Your answer must be the exact lines below, starting with the line with "[Suomen Sotahistoriallinen Seura" and going on through the line with "Nyheter (324, 1994)", both included, with no pictures.

▶ **Input data**:
⁂
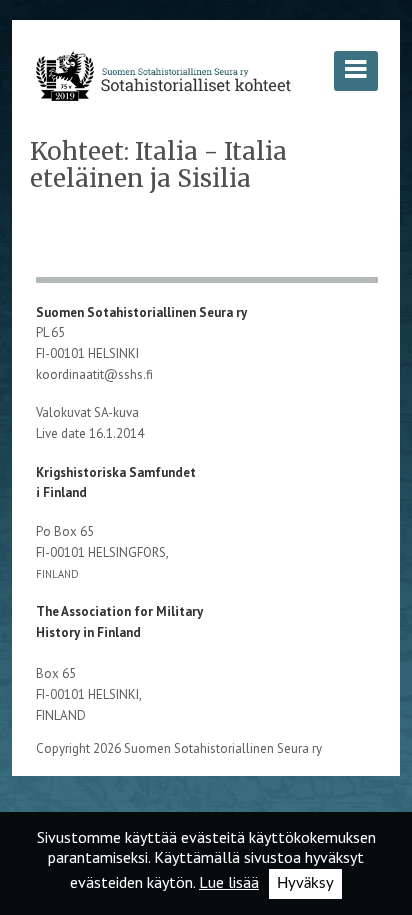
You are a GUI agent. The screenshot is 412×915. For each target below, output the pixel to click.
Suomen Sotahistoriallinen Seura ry (143, 312)
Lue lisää (229, 882)
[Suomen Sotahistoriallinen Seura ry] (163, 76)
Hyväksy (305, 883)
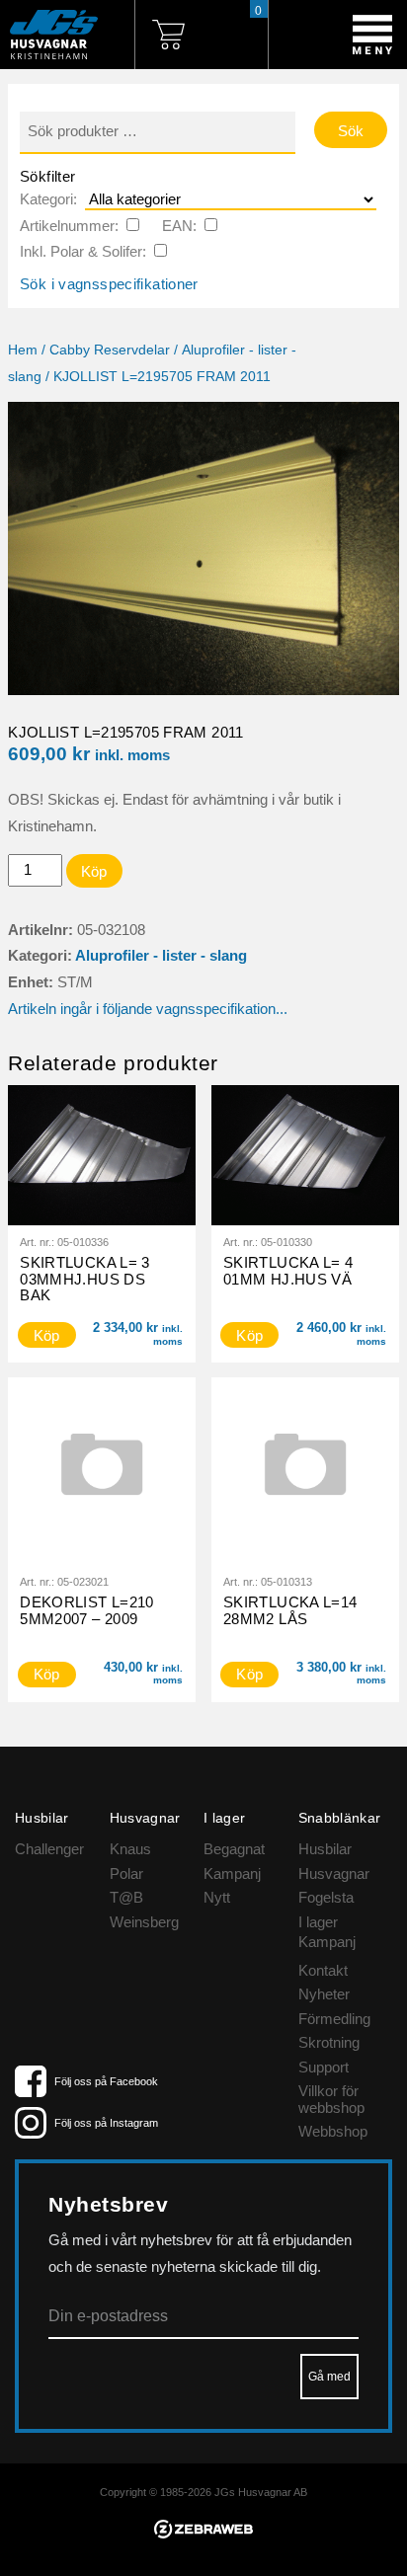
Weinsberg (144, 1921)
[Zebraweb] (203, 2533)
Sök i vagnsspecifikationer (109, 283)
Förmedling (334, 2018)
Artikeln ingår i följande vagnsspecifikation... (147, 1008)
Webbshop (332, 2131)
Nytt (217, 1897)
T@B (126, 1897)
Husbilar (325, 1848)
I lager (318, 1921)
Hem (23, 350)
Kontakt (323, 1970)
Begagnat (234, 1848)
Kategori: (48, 199)
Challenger (49, 1848)
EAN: (179, 225)
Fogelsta (326, 1897)
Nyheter (324, 1994)
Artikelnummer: (69, 225)
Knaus (130, 1848)
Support (323, 2067)
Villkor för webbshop (331, 2099)
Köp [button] (47, 1335)
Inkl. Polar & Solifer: (83, 251)
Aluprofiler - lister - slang (161, 955)
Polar (126, 1873)
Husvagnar (333, 1873)
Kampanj (232, 1873)
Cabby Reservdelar (109, 350)
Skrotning (329, 2042)
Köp (94, 871)
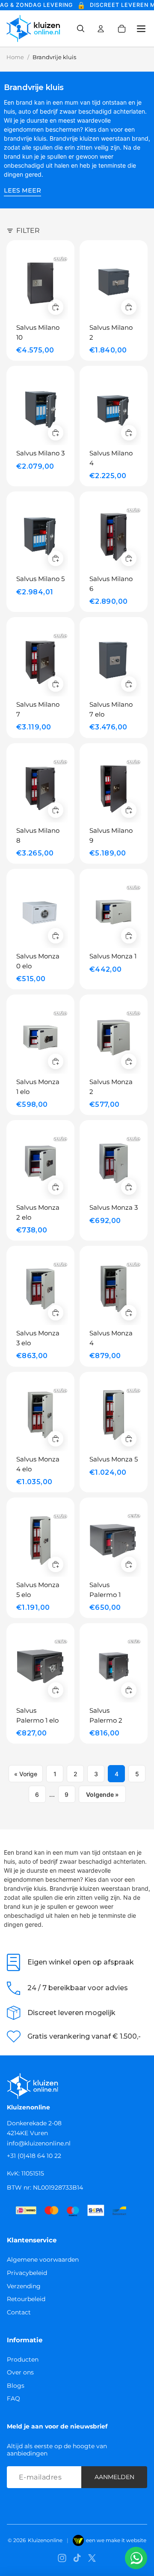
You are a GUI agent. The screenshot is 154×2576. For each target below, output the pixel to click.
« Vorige (25, 1774)
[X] (92, 2558)
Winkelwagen (127, 29)
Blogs (15, 2385)
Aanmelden (114, 2477)
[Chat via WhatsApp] (136, 2558)
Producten (22, 2359)
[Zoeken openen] (80, 28)
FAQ (13, 2398)
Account (101, 28)
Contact (19, 2312)
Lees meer (22, 190)
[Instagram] (62, 2558)
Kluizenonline (45, 2540)
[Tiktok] (77, 2558)
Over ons (20, 2372)
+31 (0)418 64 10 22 (34, 2156)
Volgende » (102, 1794)
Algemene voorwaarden (43, 2259)
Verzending (24, 2286)
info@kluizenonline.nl (39, 2143)
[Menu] (137, 29)
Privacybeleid (27, 2273)
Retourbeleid (26, 2299)
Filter (28, 230)
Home (15, 57)
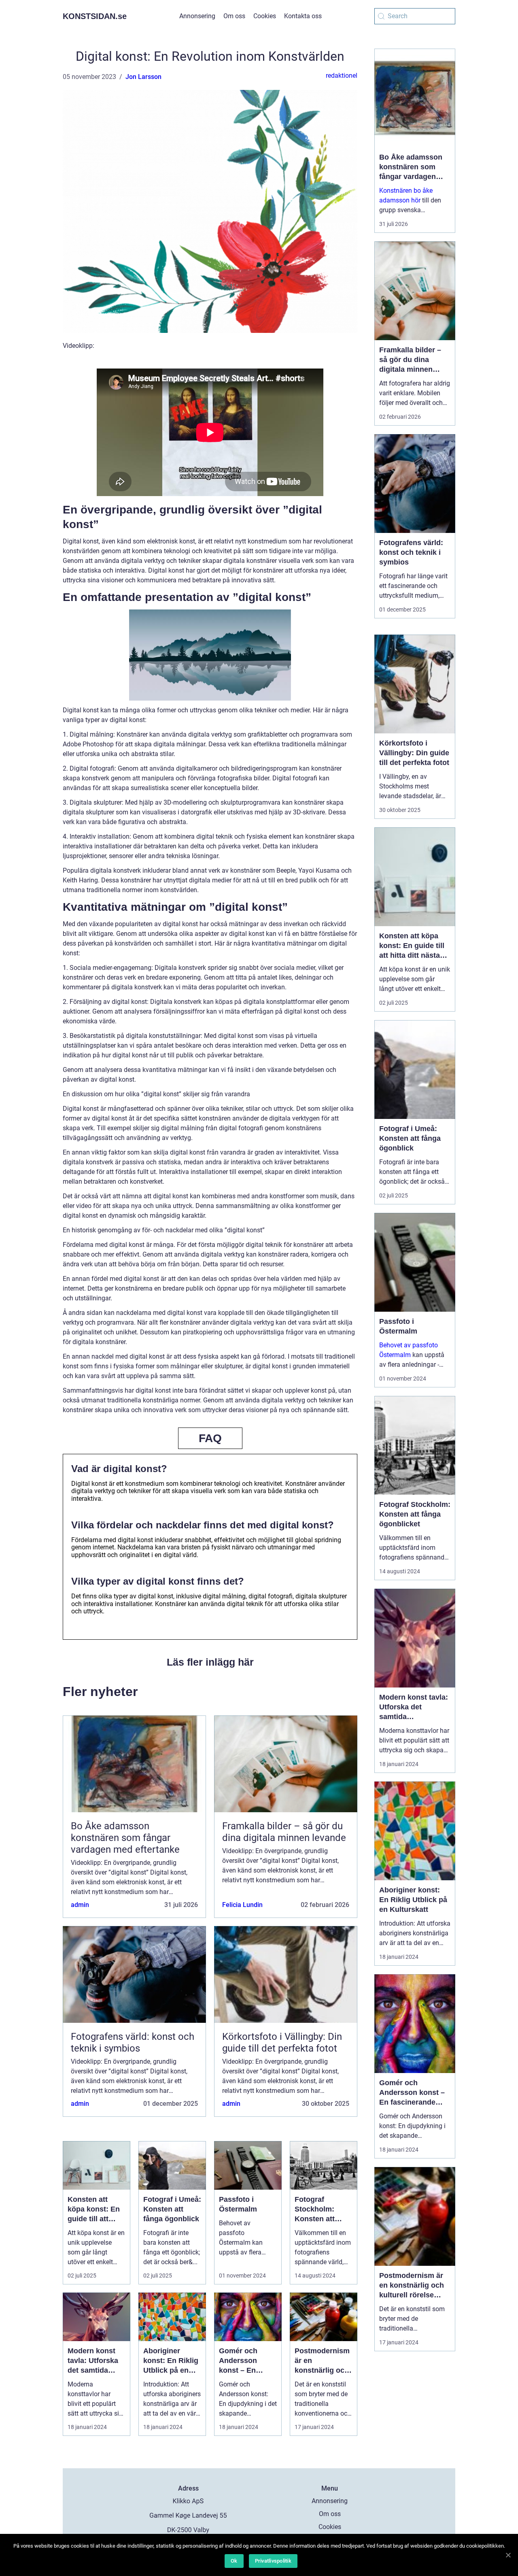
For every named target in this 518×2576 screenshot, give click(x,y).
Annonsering (197, 16)
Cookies (264, 16)
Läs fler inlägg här (210, 1662)
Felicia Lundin (242, 1905)
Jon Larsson (143, 77)
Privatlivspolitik (273, 2561)
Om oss (234, 16)
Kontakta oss (303, 16)
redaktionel (341, 75)
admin (80, 1905)
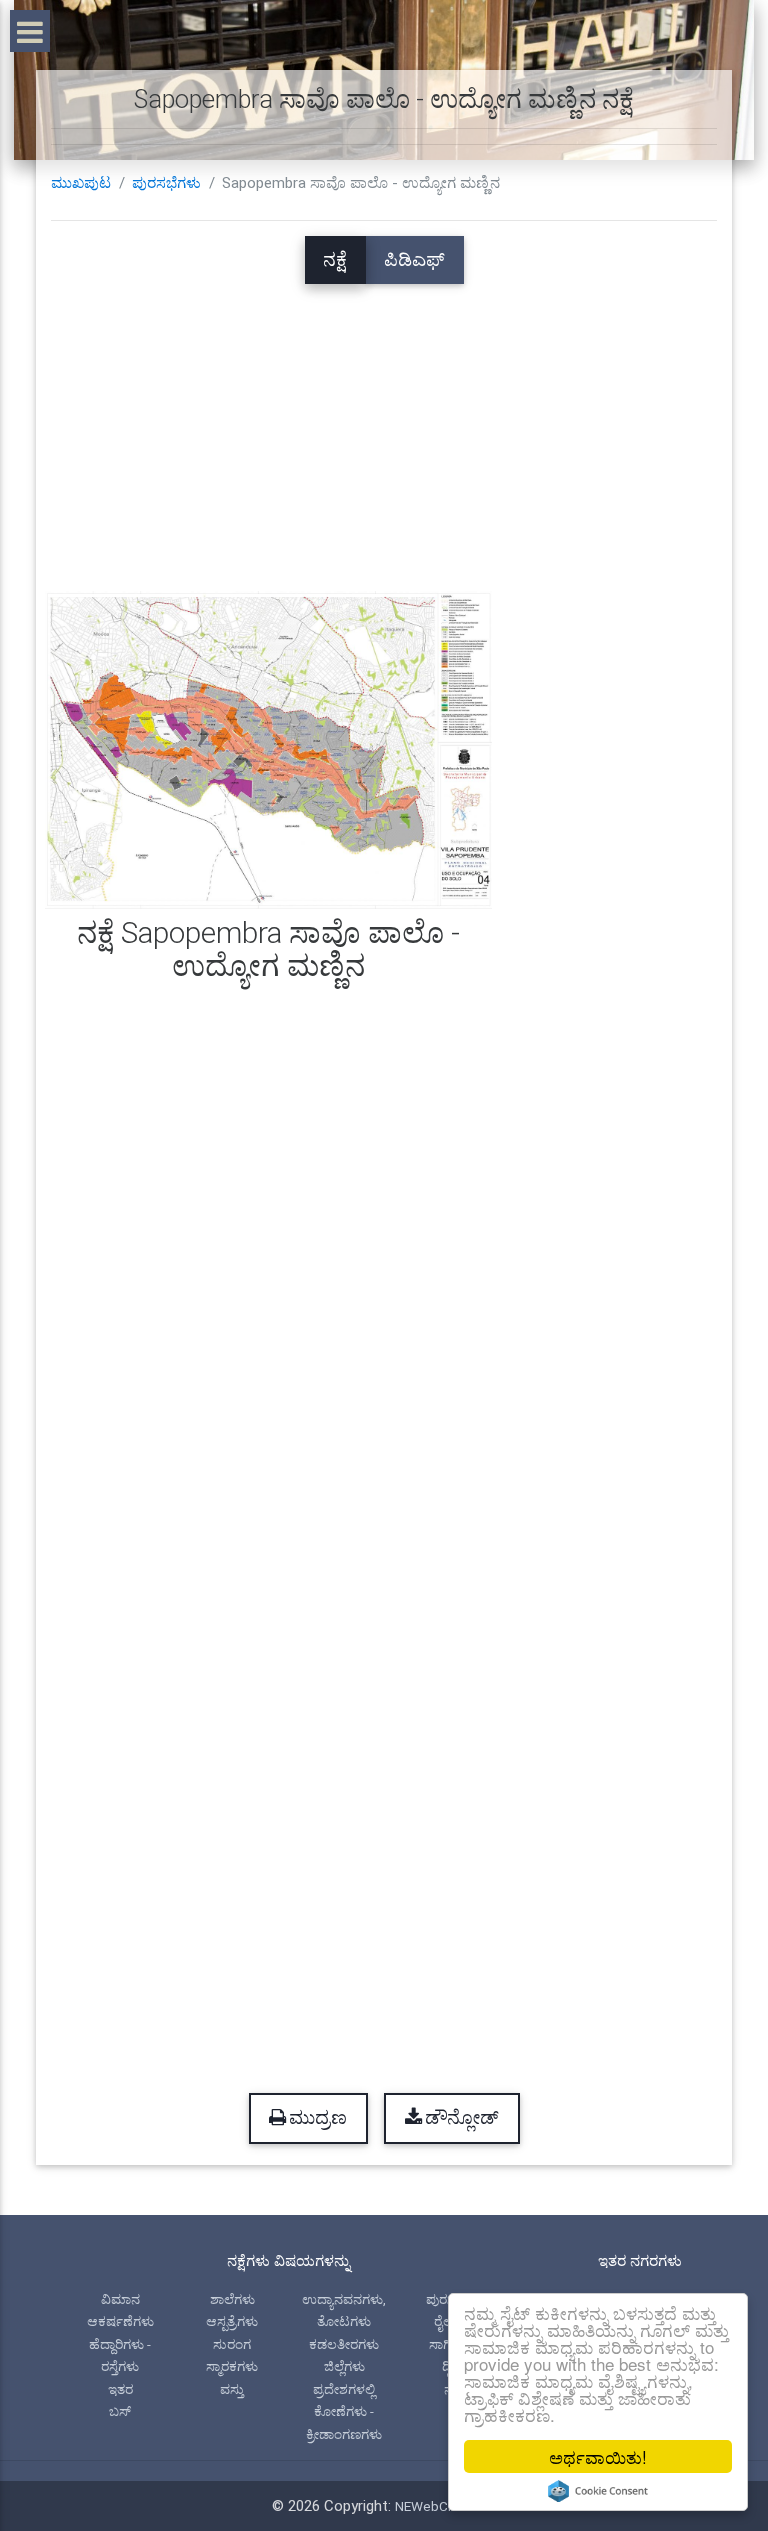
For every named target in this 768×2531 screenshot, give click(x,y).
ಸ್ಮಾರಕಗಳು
⁂
▶ **Answer section**:
[Suomen Sotahistoriallinen Seura ry] (163, 76)
Hyväksy (305, 883)
Weinsberg (144, 1921)
[Zebraweb] (203, 2533)
Sök i vagnsspecifikationer (109, 283)
Förmedling (334, 2018)
Artikeln ingår i följande vagnsspecifikation... (147, 1008)
Webbshop (332, 2131)
Nytt (217, 1897)
T@B (126, 1897)
Husbilar (325, 1848)
I lager (318, 1921)
Hem (23, 350)
Kontakt (323, 1970)
Begagnat (234, 1848)
Kategori: (48, 199)
Challenger (49, 1848)
EAN: (179, 225)
Fogelsta (326, 1897)
Nyheter (324, 1994)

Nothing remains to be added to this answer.